Use the reflection formula:
$$\frac{x’-x}a=\frac{y’-y}b=\frac{-2(ax+by+c)}{a^2+b^2}\quad\text{for line }ax+by+c=0$$
Case A:

Line is $y-4=0$:
$$\frac{x’-x}0=\frac{y’-y}1=\frac{-2(y-4)}{1}$$
where a convention is to take $0/0$ which is a result of the derivation.
$$\implies x’=x,y’=8-y$$
So curve becomes:
$$y’=8-e^{x’}\equiv y=8-e^x$$

Case B:

Line is $x-5=0$:
$$\frac{x’-x}1=\frac{y’-y}0=\frac{-2(x-5)}{1}$$
where a convention is to take $0/0$ which is a result of the derivation.
$$\implies x’=10-x,y’=y$$
So curve becomes:
$$y’=e^{10-x’}\equiv y=e^{10-x}$$

Case C:

Let the line be $2x+3y+4=0$:
$$\frac{x’-x}2=\frac{y’-y}3=\frac{-2(2x+3y+4)}{13}$$
$$\implies x’=\frac1{13}(5x-12y-16), y’=\frac1{13}(-12x-5y-24)$$
Or:
$$x=\frac1{13}(5x’-12y’-16),y=\frac1{13}(-12x’-5y’-24)$$
So curve becomes:
$$\large (-12x’-5y’-24)=13e^{(5x’-12y’-16)/13}\\\large \equiv -12x-5y-24=13e^{(5x-12y-16)/13}$$

Adding to @Adriano’s answer, if you want to reflect $y=f(x)$ across $y=mx+b$ you have to reflect the function by the x-axis and then rotate it by $\theta=\pi+2\tan^{-1}(m)$ radians.

So if we have $y=f(-x)$, then by using the rotation matrix in linear algebra, we can set $x=x’\cos(\theta)+y’\sin(\theta)$ and $y=y’\cos(\theta)-x’\sin(\theta)$.

Supplied material —
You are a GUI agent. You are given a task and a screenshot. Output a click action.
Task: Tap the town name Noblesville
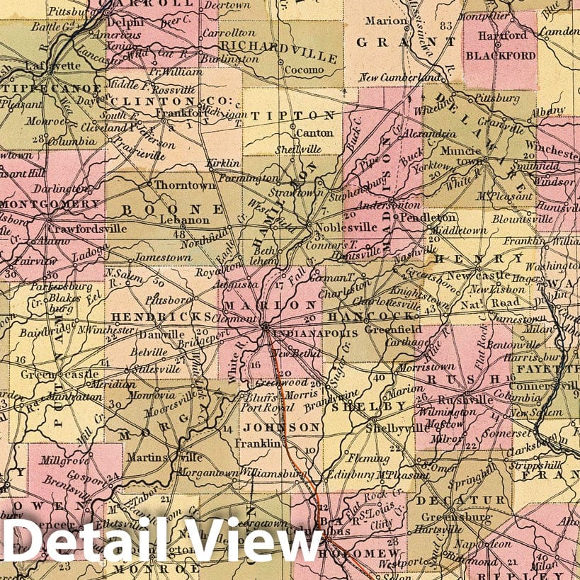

Instruction — In the text on reflecting curves across lines, after reflecting y = f(x) by the x-axis, by what angle must it be rotated to reflect it across y = mx + b?

Written reply — It must be rotated by θ = π + 2tan⁻¹(m) radians.